MPs have approved the third coronavirus lockdown in England, but the government has been urged by leading members of its ruling party to allow further votes on the measures being implemented both again this month and next month.
A four-hour debate on the lockdown and current coronavirus situation preceded the vote, with MPs approving the newest lockdown by a margin of 524 votes to 16, a majority of 508. Fourteen Conservative MPS actively rebelled against Johnson and his government, with 12 of those voting against the restrictions and two acting as tellers for the No vote.
The approval of MPs was asked for retrospectively as Prime Minister Boris Johnson announced that the lockdown should be adhered to by the public as soon as it was announced on Monday night. Johnson has since warned that the easing of the nationwide shutdown would be a “gradual unwrapping” rather than a “big bang” as many would have liked.
English hospitals are currently facing a crisis as Covid-19 hospitalizations continue to increase and wreak havoc on the healthcare system in the country. Reports that cancer treatments have been postponed as a result of the current crisis have surfaced and some experts have stated that hospitals may collapse within three weeks if strong action is not taken.
“We have ambulances queuing up outside – patients we can’t get them out of the ambulances into hospitals because every single bed in intensive care, in the wards, in A&E is full,” Dr Rachel Clarke told the BBC.

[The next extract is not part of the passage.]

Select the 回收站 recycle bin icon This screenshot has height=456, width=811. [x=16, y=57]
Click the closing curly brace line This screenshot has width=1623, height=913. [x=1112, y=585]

She added: “Tonight I had messages from a doctor in London to tell me that police cars are delivering critically-ill Covid patients into his hospital in London because there are no ambulances.
“That is how bad things are. How could the government have allowed things to get so bad?”

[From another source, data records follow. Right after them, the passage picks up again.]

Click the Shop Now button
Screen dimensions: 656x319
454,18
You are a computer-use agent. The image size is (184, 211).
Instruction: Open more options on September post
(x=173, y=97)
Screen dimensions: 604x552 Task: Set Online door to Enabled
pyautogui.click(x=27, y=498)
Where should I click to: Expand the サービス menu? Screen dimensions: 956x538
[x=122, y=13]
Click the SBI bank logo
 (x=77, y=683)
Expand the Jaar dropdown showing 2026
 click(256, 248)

The government has commenced their vaccination rollout plan, which aims to vaccinate almost 14 million of the most vulnerable in the UK by the middle of February, a target the prime minister has suggested for relaxing some lockdown measures.
Despite this, the regulations just approved by MPs are legally in place until March 31.

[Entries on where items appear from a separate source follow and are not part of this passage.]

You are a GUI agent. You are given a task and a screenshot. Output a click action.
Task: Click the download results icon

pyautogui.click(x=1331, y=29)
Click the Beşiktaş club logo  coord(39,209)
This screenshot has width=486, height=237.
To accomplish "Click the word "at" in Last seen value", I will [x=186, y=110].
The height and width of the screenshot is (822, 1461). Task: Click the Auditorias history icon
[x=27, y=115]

“Since the pandemic began last year, the whole United Kingdom has been engaged in a great national effort to fight COVID. And there’s no doubt that in fighting the old variant of the virus, our collective efforts were working and would have continued to work,” UK PM Boris Johnson said after the announcement of the third English lockdown.
“But we now have a new variant of the virus, and it’s been both frustrating and alarming to see the speed with which the new variant is spreading. Our scientists have confirmed this new variant is between 50 and 70% more transmissible. That means you’re much, much more likely to catch the virus and to pass it on.”
During Wednesday’s lockdown debate, Health Secretary Matt Hancock faced calls from MPs to promise House of Commons votes on the measures both at the end of January and end of February in order to decide if the ‘extreme measures’ stay in place.
“As I speak to you tonight, our hospitals are under more pressure from COVID than at any time, since the start of the pandemic. In England alone, the number of COVID patients in hospitals has increased by nearly a third in the last week to almost 27,000,” Johnson continued during his announcement.
“And that number is 40% higher than the first peak in April. On the 29th of December, more than 80,000 people tested positive for COVID across the UK, a new record. The number of deaths is up by 20% over the last week and will sadly rise further. My thoughts are with all those who’ve lost loved ones.
“With most of the country already under extreme measures, it’s clear that we need to do more together to bring this new variant under control while our vaccines are rolled out. In England, we must therefore go into a national lockdown, which is tough enough to contain this variant. That means the government is once again instructing you to stay at home. You may only leave home for limited reasons permitted in law, such as to shop for essentials, to work if you absolutely cannot work from home, to exercise, to seek medical assistance, such as getting a COVID test, or to escape domestic abuse. The full details of what you can and can’t do will be available at gov.uk/coronavirus.
“Today, the United Kingdom’s chief medical officers have advised that the country should move to alert level five, meaning that if action is not taken, NHS capacity may be overwhelmed within 21 days,” he said.
“Of course, there’s one huge difference compared to last year. We’re now running out the biggest vaccination program in our history. So far, we in the UK have vaccinated more people than in the rest of Europe combined. With the arrival today of the UK’s own Oxford AstraZeneca vaccine, the pace of vaccination is accelerating.”